In the entries below, spot each line with the word "icon" and copy it.

BEGIN Listed records

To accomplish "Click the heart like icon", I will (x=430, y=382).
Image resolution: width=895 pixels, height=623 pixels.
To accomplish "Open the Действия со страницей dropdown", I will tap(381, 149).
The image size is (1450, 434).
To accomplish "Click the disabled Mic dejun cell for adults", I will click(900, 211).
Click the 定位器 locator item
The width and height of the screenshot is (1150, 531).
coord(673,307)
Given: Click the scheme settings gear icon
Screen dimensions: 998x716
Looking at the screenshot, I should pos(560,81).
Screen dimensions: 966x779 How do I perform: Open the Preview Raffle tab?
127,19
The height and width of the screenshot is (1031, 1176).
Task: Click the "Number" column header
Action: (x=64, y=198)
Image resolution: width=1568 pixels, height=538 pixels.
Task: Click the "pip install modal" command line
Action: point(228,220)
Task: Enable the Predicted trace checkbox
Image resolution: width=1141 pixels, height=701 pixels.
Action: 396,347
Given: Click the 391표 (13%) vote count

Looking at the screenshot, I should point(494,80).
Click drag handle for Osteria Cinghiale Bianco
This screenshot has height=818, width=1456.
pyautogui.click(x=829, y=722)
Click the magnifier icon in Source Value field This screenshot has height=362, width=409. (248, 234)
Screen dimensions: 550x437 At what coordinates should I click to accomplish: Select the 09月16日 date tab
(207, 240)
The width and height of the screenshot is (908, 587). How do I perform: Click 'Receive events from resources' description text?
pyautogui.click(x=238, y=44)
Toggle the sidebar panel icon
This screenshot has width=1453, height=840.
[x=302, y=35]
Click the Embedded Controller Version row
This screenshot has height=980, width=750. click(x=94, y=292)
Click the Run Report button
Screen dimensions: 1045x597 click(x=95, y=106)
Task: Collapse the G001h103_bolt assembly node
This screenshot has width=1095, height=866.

END Listed records

**Solution for this task**
To accomplish "Click the heart like icon", I will (x=430, y=382).
Given: Click the scheme settings gear icon
Click the magnifier icon in Source Value field This screenshot has height=362, width=409. (248, 234)
Toggle the sidebar panel icon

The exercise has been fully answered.